What the task asks: Please copy out the section of the camel polo coat passage starting with "A coat is not" and going on through "your jacket off.", keeping every word as it appears.

Extract to read:
________________________
We’re almost there with the camel polo coat. Since I covered it last we’ve had a second basted fitting, where it was ripped apart again and re-cut. Then it went away to be made-up and today I had the final fitting – all complete save buttons and cuffs.

A coat is not usually cut to fit snugly over just a shirt, so at every stage we have taken in the waist a little. At this stage we took in an inch more, but I think that is enough – any more and it would look too shaped, rather effeminate. In the picture you see here I am wearing just a shirt underneath, and it fits quite snugly on the waist now (with the pleat in the back at its smallest setting). Obviously that means the shoulders are a tiny bit big, but nothing you can do about that – you can’t alter the shoulders every time you take your jacket off.

The pleat that we planned all the way up the back has been altered slightly (search this site for Coat Project to see all the history). Rather than starting at the neck, it now starts three inches above the waist. We decided that a full-length pleat sacrificed too much control over the fit of the back. This way there is still a lot of room to alter the lower back, waist and hips but the top of the coat will retain a consistent shape.
________________________
Given data:
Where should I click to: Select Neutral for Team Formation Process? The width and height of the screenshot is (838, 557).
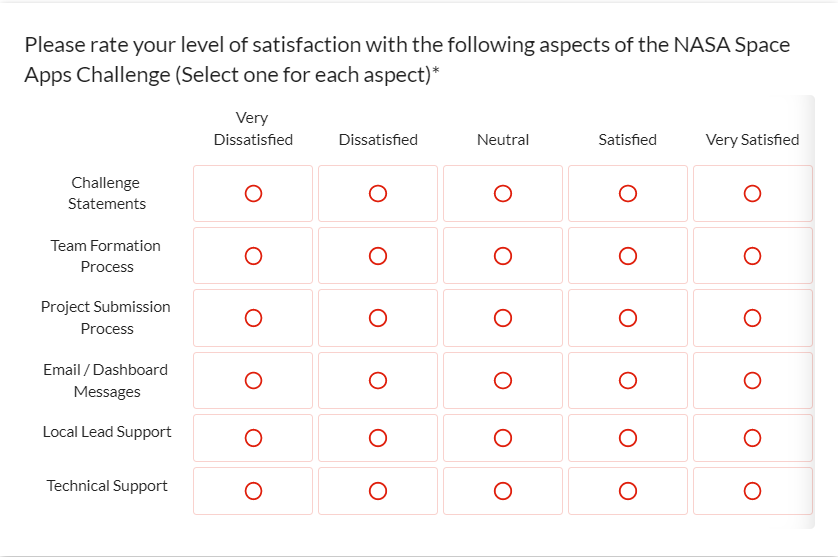pyautogui.click(x=503, y=256)
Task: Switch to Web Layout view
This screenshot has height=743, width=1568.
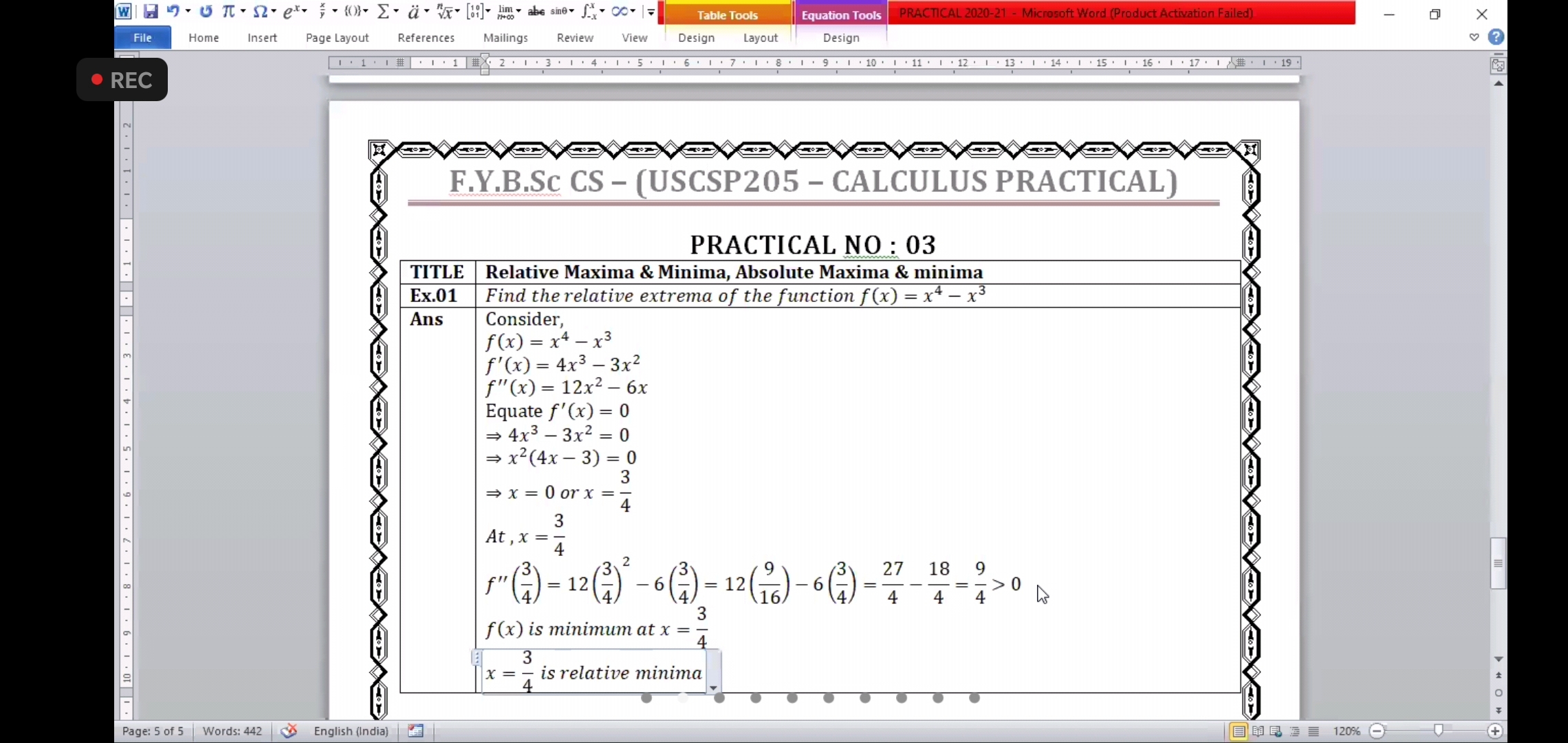Action: [x=1276, y=731]
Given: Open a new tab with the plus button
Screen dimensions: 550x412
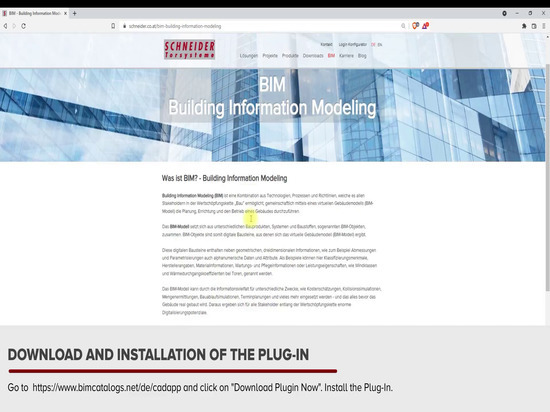Looking at the screenshot, I should (74, 13).
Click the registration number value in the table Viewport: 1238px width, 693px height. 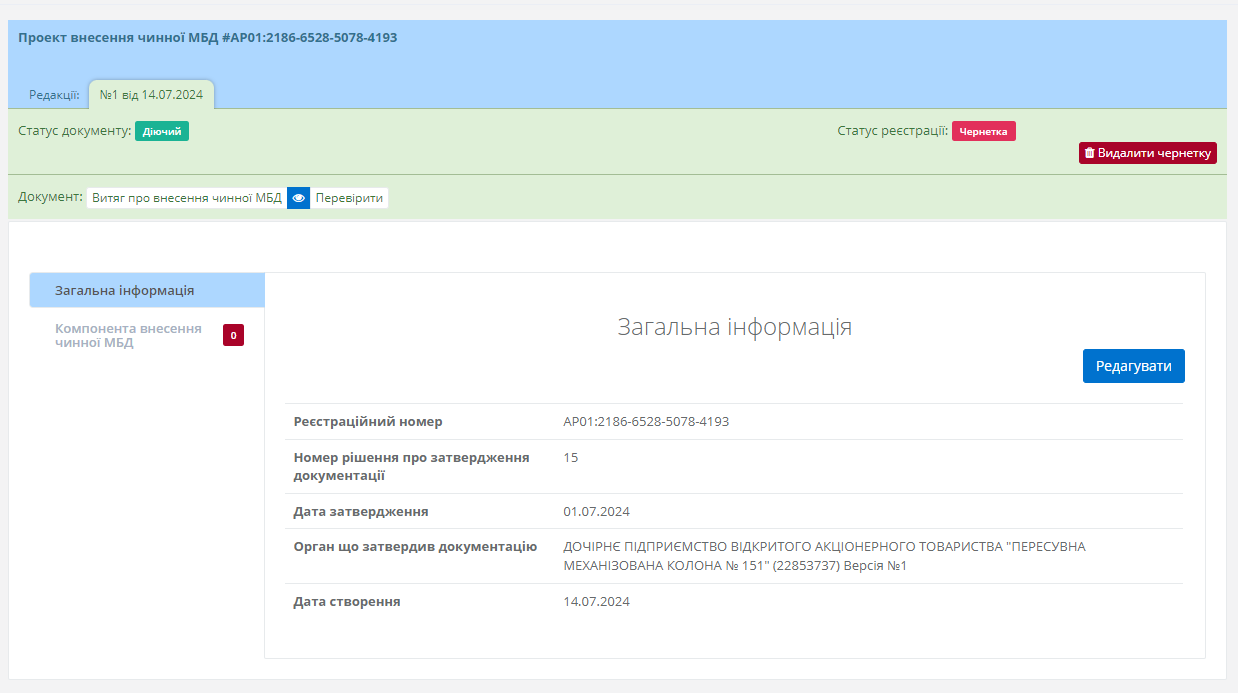coord(646,421)
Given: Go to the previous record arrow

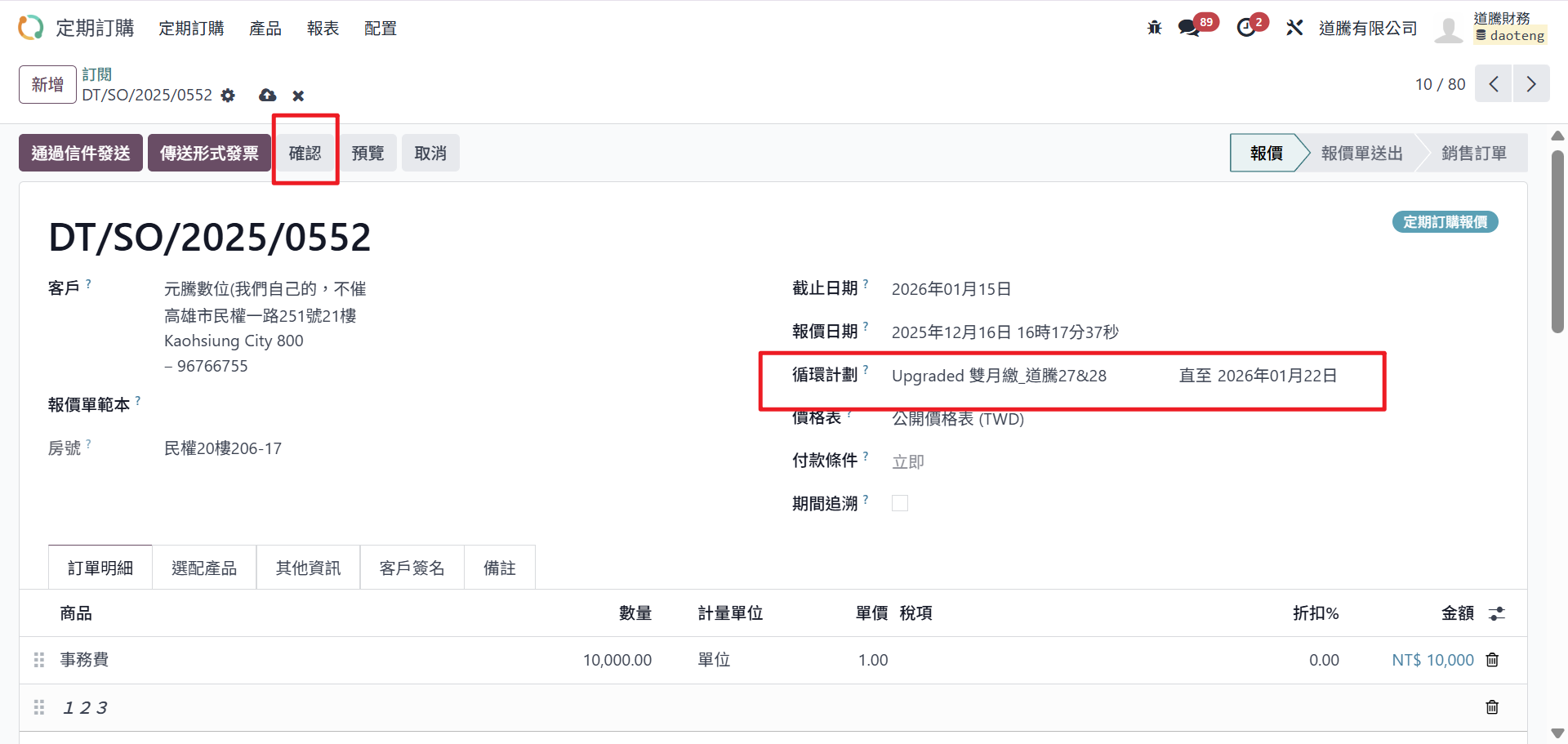Looking at the screenshot, I should pos(1494,84).
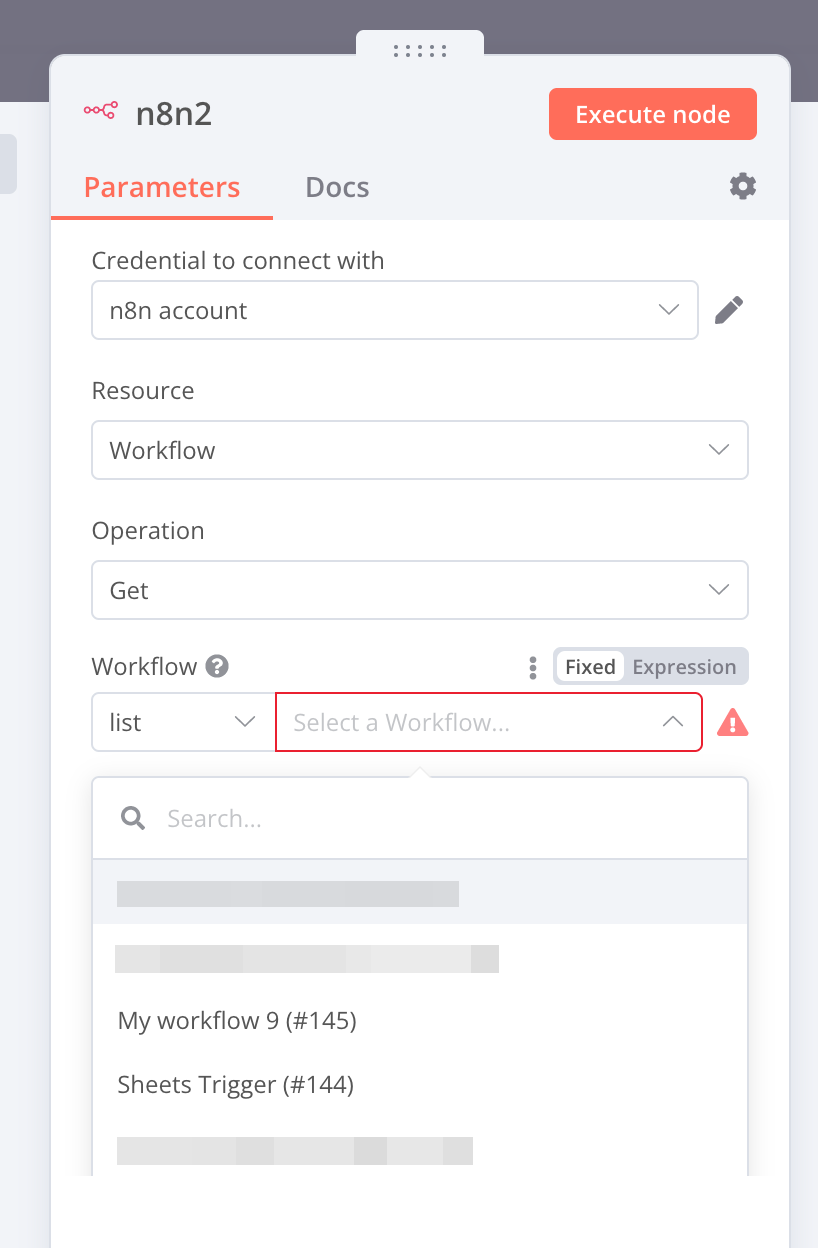The width and height of the screenshot is (818, 1248).
Task: Click the workflow Search input field
Action: 440,819

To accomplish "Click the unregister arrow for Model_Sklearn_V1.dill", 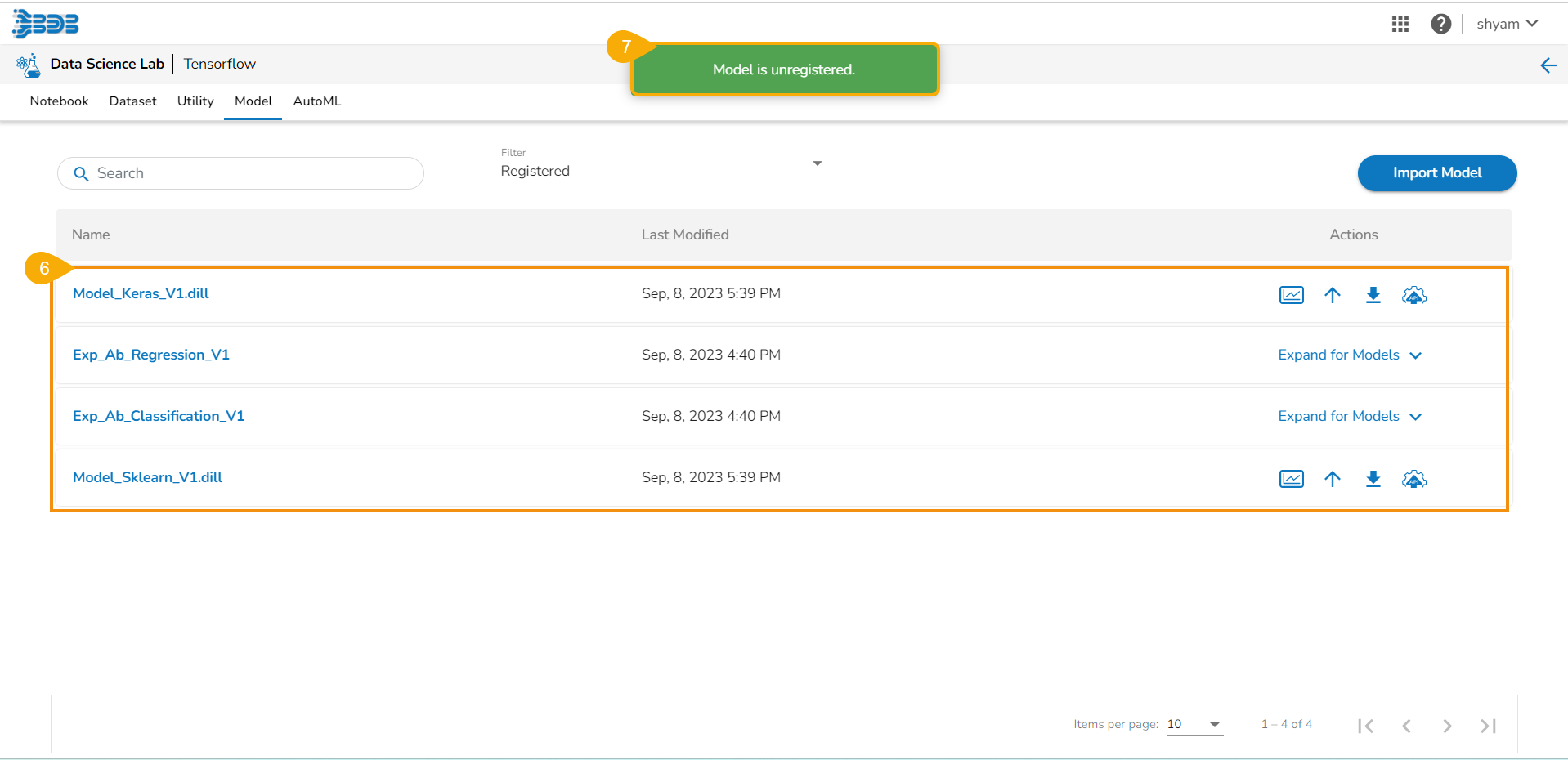I will [1332, 479].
________________________
Solution to this task:
A coat is not usually cut to fit snugly over just a shirt, so at every stage we have taken in the waist a little. At this stage we took in an inch more, but I think that is enough – any more and it would look too shaped, rather effeminate. In the picture you see here I am wearing just a shirt underneath, and it fits quite snugly on the waist now (with the pleat in the back at its smallest setting). Obviously that means the shoulders are a tiny bit big, but nothing you can do about that – you can’t alter the shoulders every time you take your jacket off.